*Records for the exercise*.

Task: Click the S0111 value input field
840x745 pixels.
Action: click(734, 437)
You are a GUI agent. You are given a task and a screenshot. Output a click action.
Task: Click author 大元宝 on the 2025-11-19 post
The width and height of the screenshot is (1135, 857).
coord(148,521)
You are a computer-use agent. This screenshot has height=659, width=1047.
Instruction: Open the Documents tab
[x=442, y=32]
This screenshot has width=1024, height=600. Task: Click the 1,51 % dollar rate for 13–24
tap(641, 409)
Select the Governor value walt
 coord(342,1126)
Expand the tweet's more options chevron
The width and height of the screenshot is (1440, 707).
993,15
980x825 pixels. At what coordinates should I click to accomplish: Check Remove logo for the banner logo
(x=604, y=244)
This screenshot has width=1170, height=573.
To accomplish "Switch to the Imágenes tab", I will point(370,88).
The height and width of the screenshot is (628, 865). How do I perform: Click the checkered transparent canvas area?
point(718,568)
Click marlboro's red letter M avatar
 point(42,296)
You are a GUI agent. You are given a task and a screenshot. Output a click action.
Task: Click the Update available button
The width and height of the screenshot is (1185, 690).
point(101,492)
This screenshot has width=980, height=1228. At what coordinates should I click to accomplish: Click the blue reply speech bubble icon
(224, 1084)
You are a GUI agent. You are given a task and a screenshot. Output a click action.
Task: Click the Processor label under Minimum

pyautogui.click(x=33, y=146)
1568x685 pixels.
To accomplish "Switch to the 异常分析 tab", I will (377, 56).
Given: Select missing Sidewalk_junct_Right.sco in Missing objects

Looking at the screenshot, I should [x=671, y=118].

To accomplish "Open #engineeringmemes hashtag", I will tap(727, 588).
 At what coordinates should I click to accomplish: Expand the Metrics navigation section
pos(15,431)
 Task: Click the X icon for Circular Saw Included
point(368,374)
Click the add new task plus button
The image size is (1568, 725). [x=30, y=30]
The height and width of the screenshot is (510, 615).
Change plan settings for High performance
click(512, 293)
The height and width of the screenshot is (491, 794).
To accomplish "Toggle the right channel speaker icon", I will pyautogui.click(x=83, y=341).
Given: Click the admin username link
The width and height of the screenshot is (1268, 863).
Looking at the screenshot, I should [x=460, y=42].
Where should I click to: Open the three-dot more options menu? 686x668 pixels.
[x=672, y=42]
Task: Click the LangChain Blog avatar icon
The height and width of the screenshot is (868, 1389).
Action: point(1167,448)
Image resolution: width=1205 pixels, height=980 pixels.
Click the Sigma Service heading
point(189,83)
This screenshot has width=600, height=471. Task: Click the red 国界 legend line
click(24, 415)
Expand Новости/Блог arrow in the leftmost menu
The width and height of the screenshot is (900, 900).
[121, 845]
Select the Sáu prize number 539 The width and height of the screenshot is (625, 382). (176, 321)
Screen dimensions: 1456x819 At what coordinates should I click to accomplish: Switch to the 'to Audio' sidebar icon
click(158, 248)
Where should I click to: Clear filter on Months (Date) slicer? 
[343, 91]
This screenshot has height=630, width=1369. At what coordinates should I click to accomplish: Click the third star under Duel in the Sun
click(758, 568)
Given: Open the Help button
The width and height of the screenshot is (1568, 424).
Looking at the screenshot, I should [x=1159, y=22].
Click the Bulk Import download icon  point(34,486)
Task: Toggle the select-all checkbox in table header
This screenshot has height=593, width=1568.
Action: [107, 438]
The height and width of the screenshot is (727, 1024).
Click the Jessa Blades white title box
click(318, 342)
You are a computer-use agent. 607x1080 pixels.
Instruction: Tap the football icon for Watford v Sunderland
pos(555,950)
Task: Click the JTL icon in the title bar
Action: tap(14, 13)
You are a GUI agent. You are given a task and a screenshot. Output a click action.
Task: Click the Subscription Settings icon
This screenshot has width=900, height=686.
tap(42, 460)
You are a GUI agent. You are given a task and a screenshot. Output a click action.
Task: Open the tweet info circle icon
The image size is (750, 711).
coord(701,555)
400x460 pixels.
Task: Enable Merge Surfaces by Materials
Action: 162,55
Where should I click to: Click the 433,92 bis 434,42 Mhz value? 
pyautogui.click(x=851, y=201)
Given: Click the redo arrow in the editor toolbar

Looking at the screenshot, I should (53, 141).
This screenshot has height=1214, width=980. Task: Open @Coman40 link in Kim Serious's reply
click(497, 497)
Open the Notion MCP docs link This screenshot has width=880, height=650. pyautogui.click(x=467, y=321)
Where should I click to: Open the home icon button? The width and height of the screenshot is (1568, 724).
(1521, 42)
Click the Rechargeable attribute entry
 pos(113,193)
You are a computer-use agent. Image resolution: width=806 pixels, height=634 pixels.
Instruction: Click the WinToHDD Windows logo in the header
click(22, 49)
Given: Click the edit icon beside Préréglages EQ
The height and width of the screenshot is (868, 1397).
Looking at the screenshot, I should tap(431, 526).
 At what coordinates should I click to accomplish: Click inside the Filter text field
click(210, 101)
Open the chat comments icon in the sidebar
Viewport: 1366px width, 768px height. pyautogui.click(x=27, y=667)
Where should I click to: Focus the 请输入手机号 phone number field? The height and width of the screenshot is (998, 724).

*Task goal*. Transcribe the records above in full, exactly as they stand.

*Task output*.
Task: Click the S0111 value input field
840x745 pixels.
Action: click(734, 437)
You are a GUI agent. You are given a task and a screenshot. Output a click action.
Task: Click author 大元宝 on the 2025-11-19 post
The width and height of the screenshot is (1135, 857).
coord(148,521)
You are a computer-use agent. This screenshot has height=659, width=1047.
Instruction: Open the Documents tab
[x=442, y=32]
This screenshot has width=1024, height=600. Task: Click the 1,51 % dollar rate for 13–24
tap(641, 409)
Select the Governor value walt
 coord(342,1126)
Expand the tweet's more options chevron
The width and height of the screenshot is (1440, 707).
993,15
980x825 pixels. At what coordinates should I click to accomplish: Check Remove logo for the banner logo
(x=604, y=244)
This screenshot has width=1170, height=573.
To accomplish "Switch to the Imágenes tab", I will point(370,88).
The height and width of the screenshot is (628, 865). How do I perform: Click the checkered transparent canvas area?
point(718,568)
Click marlboro's red letter M avatar
 point(42,296)
You are a GUI agent. You are given a task and a screenshot. Output a click action.
Task: Click the Update available button
The width and height of the screenshot is (1185, 690).
point(101,492)
This screenshot has width=980, height=1228. At what coordinates should I click to accomplish: Click the blue reply speech bubble icon
(224, 1084)
You are a GUI agent. You are given a task and a screenshot. Output a click action.
Task: Click the Processor label under Minimum

pyautogui.click(x=33, y=146)
1568x685 pixels.
To accomplish "Switch to the 异常分析 tab", I will (377, 56).
Given: Select missing Sidewalk_junct_Right.sco in Missing objects

Looking at the screenshot, I should [x=671, y=118].

To accomplish "Open #engineeringmemes hashtag", I will tap(727, 588).
 At what coordinates should I click to accomplish: Expand the Metrics navigation section
pos(15,431)
 Task: Click the X icon for Circular Saw Included
point(368,374)
Click the add new task plus button
The image size is (1568, 725). [x=30, y=30]
The height and width of the screenshot is (510, 615).
Change plan settings for High performance
click(512, 293)
The height and width of the screenshot is (491, 794).
To accomplish "Toggle the right channel speaker icon", I will pyautogui.click(x=83, y=341).
Given: Click the admin username link
The width and height of the screenshot is (1268, 863).
Looking at the screenshot, I should [x=460, y=42].
Where should I click to: Open the three-dot more options menu? 686x668 pixels.
[x=672, y=42]
Task: Click the LangChain Blog avatar icon
The height and width of the screenshot is (868, 1389).
Action: point(1167,448)
Image resolution: width=1205 pixels, height=980 pixels.
Click the Sigma Service heading
point(189,83)
This screenshot has width=600, height=471. Task: Click the red 国界 legend line
click(24, 415)
Expand Новости/Блог arrow in the leftmost menu
The width and height of the screenshot is (900, 900).
[121, 845]
Select the Sáu prize number 539 The width and height of the screenshot is (625, 382). (176, 321)
Screen dimensions: 1456x819 At what coordinates should I click to accomplish: Switch to the 'to Audio' sidebar icon
click(158, 248)
Where should I click to: Clear filter on Months (Date) slicer? 
[343, 91]
This screenshot has height=630, width=1369. At what coordinates should I click to accomplish: Click the third star under Duel in the Sun
click(758, 568)
Given: Open the Help button
The width and height of the screenshot is (1568, 424).
Looking at the screenshot, I should [x=1159, y=22].
Click the Bulk Import download icon  point(34,486)
Task: Toggle the select-all checkbox in table header
This screenshot has height=593, width=1568.
Action: [107, 438]
The height and width of the screenshot is (727, 1024).
Click the Jessa Blades white title box
click(318, 342)
You are a computer-use agent. 607x1080 pixels.
Instruction: Tap the football icon for Watford v Sunderland
pos(555,950)
Task: Click the JTL icon in the title bar
Action: tap(14, 13)
You are a GUI agent. You are given a task and a screenshot. Output a click action.
Task: Click the Subscription Settings icon
This screenshot has width=900, height=686.
tap(42, 460)
You are a GUI agent. You are given a task and a screenshot. Output a click action.
Task: Open the tweet info circle icon
The image size is (750, 711).
coord(701,555)
400x460 pixels.
Task: Enable Merge Surfaces by Materials
Action: 162,55
Where should I click to: Click the 433,92 bis 434,42 Mhz value? 
pyautogui.click(x=851, y=201)
Given: Click the redo arrow in the editor toolbar

Looking at the screenshot, I should (53, 141).
This screenshot has height=1214, width=980. Task: Open @Coman40 link in Kim Serious's reply
click(497, 497)
Open the Notion MCP docs link This screenshot has width=880, height=650. pyautogui.click(x=467, y=321)
Where should I click to: Open the home icon button? The width and height of the screenshot is (1568, 724).
(1521, 42)
Click the Rechargeable attribute entry
 pos(113,193)
You are a computer-use agent. Image resolution: width=806 pixels, height=634 pixels.
Instruction: Click the WinToHDD Windows logo in the header
click(22, 49)
Given: Click the edit icon beside Préréglages EQ
The height and width of the screenshot is (868, 1397).
Looking at the screenshot, I should tap(431, 526).
 At what coordinates should I click to accomplish: Click inside the Filter text field
click(210, 101)
Open the chat comments icon in the sidebar
Viewport: 1366px width, 768px height. pyautogui.click(x=27, y=667)
Where should I click to: Focus the 请输入手机号 phone number field? The height and width of the screenshot is (998, 724).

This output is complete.